The Carnaval de Paris has inspired great artists. The picture reproduced above was painted by Édouard Manet. It represents the famous masked ball at the Paris opera, which is held during the Carnival. The picture on the right is by Claude Monet, and it shows the Boulevard des Capucines where the processions take place.

==Street activities==
At street level, two types of event are traditionally part of the Carnival de Paris: the walk of masks, and the processions.

The walk of masks involves people in disguise in huge numbers, and the curious come to see them, at a given location at a given time. Here's what Dulaure says of this phenomenon in 1787 :
 "Rue Saint-Antoine is famous for the prodigious contest of masks held every year on the last day of the carnival, which attracts a large number of the curious."

Other traditional events of the carnival are the parades and processions:

- The fat days occurred during "the last days of carnival", according to Dulaure. The "fat days" started during the eighteenth century, when they began on Thursday and ended five days later, on Mardi Gras. In the nineteenth century, they were restricted to Sunday, Monday, and Mardi Gras (Tuesday) only. They end when the Promenade du Boeuf Gras (Procession of the Fat Ox) begins.
- Twenty-one days after Mardi Gras is the Thursday of Mid-Lent (Mi-Carême). Mid-Lent is also called the Feast of Laundresses, for it is the feast day of their parade, and of their queens, and of the Queen of Laundresses. They inspired, during the last years of the nineteenth century, other guilds and unions to elect their own queens. Also known as the ‘’Vachalcade’’. Originally intended to be an annual event, it only lasted two seasons.

==Modern day carnival==

In 1997 the carnival was restarted by the Les Fumantes de Pantruches and Droit à la Culture groups. They are still quite active and hold several events each year - Carnaval de Paris and the Carnaval des Femmes de Paris, of which the poster on this page is an example.

Since 2002 a Carnaval has also been run by MACAQ - the Movement for the Cultural and Artistic Liveliness of the Quarter.

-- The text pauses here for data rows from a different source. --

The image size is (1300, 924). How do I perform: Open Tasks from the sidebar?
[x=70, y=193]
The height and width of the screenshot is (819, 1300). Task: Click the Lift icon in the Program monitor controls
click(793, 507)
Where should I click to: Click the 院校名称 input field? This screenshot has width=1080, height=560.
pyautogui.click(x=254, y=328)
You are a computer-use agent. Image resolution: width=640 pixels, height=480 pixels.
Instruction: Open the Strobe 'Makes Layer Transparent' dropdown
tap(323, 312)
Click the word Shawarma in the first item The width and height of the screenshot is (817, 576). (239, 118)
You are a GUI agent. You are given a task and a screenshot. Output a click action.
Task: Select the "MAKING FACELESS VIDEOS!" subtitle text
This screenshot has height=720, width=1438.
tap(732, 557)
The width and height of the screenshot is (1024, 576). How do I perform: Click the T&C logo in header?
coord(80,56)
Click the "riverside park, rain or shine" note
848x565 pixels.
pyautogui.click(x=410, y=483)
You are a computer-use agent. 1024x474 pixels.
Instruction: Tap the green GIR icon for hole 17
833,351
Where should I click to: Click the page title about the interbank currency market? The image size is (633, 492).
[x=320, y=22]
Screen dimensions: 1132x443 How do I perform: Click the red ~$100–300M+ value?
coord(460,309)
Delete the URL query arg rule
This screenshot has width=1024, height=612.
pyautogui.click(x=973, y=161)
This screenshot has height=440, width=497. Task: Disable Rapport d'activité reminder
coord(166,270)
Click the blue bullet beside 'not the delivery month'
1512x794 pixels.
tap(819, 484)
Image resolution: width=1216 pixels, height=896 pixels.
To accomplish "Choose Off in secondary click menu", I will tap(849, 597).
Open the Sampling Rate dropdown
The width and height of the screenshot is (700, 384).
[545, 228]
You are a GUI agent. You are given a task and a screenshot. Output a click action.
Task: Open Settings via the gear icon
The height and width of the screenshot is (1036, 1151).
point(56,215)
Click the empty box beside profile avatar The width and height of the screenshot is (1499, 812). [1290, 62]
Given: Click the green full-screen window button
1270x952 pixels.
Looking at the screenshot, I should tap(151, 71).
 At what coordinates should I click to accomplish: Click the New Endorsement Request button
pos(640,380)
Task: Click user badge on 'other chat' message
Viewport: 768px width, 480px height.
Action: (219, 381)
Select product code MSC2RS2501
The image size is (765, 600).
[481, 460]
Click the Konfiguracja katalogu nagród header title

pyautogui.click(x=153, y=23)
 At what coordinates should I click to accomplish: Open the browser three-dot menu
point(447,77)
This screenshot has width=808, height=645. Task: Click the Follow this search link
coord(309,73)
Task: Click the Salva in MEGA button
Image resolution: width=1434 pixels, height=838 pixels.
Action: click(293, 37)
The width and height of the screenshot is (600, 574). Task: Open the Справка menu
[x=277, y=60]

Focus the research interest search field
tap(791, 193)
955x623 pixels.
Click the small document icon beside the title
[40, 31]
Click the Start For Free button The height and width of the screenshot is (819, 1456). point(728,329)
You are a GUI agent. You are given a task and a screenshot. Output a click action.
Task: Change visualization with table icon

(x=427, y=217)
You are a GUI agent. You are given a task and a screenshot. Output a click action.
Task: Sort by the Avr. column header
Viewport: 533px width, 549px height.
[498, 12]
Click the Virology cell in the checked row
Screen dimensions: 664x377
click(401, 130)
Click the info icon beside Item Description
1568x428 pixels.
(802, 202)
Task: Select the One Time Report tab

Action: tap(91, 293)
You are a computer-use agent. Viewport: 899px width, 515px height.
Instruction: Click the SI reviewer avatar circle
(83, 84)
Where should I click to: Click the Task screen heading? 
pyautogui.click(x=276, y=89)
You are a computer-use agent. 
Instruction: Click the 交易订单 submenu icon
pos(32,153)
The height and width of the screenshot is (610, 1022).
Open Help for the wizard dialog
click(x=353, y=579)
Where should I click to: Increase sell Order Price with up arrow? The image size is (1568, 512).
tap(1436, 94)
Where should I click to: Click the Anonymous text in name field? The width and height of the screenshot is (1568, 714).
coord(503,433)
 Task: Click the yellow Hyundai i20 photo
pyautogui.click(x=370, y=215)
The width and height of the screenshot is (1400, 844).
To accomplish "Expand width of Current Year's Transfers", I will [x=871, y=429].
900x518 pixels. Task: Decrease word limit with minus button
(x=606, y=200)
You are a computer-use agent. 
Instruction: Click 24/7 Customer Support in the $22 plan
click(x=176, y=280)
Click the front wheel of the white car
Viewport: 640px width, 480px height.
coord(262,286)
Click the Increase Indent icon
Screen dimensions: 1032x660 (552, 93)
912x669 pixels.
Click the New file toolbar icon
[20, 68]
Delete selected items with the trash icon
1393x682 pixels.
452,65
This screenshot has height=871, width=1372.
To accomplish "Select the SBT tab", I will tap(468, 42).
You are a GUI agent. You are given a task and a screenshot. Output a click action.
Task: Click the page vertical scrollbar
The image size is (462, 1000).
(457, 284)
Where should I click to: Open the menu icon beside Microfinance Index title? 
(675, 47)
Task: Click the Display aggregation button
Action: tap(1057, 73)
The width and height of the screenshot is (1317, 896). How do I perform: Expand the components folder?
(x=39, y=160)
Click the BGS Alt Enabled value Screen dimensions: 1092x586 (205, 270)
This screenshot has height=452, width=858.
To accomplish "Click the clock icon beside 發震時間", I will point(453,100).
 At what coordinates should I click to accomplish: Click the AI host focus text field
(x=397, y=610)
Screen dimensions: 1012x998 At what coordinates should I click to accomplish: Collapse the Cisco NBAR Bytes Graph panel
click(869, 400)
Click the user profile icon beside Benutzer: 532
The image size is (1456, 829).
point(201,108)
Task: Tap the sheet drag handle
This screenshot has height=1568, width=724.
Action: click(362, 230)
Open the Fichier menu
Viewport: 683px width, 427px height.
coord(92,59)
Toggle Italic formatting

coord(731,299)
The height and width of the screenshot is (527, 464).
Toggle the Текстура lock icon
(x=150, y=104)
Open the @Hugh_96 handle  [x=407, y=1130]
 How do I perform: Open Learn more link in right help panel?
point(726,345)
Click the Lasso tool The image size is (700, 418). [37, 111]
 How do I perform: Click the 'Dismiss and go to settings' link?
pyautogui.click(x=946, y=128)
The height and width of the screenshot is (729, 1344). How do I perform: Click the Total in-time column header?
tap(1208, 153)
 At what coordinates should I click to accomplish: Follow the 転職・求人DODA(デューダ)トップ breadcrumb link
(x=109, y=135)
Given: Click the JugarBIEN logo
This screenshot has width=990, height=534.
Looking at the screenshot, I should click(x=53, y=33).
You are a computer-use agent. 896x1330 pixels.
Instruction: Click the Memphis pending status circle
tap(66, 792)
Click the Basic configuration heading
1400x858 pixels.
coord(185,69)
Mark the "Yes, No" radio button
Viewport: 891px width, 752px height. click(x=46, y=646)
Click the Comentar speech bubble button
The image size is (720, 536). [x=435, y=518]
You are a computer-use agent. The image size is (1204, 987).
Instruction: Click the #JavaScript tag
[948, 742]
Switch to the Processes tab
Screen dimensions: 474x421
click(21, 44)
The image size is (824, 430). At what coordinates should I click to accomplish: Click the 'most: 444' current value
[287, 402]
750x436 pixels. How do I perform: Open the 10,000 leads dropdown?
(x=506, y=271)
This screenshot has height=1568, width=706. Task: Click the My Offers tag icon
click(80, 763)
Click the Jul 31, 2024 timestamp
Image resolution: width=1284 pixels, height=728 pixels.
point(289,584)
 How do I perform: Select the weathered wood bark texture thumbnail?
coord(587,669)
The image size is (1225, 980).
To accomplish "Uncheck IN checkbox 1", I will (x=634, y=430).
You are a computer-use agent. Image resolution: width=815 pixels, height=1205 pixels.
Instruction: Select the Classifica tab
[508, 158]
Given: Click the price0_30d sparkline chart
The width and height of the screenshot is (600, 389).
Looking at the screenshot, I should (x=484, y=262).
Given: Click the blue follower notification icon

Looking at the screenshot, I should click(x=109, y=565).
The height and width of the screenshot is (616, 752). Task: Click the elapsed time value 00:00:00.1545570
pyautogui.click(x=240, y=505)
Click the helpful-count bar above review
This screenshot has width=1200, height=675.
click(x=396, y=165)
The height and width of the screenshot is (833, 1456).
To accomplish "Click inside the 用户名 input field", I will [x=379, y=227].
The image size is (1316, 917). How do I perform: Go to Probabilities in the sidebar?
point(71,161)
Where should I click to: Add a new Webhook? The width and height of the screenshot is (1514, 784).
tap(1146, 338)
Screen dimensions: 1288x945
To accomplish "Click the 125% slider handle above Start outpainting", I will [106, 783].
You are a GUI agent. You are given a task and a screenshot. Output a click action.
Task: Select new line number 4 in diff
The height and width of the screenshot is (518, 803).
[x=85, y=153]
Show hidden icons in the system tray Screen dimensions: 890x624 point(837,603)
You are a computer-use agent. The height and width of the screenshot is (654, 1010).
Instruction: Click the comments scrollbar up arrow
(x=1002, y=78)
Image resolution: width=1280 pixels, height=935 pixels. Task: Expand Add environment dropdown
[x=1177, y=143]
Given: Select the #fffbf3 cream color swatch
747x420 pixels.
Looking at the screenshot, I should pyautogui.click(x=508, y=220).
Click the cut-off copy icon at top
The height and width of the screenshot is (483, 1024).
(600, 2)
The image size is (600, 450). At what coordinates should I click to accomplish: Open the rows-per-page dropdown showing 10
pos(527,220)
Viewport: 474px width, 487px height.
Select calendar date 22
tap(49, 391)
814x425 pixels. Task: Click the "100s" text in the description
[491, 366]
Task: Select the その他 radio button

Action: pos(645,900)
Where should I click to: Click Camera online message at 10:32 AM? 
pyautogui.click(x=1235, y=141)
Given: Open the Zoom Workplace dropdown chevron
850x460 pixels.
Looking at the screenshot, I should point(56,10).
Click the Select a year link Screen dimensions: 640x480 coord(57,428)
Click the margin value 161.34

There were around 1500 participants in 2007, with 10,000 spectators, which grew to 15,000 participants and 40,000 spectators in 2009, according to the organizers. In 2010 the carnival coincided with Valentine's Day and Chinese New Year, the theme was improbable couples. It set off from Place Gambetta and went via Belleville, where it met the Chinese New Year parade, to République, before arriving at the Hôtel de Ville.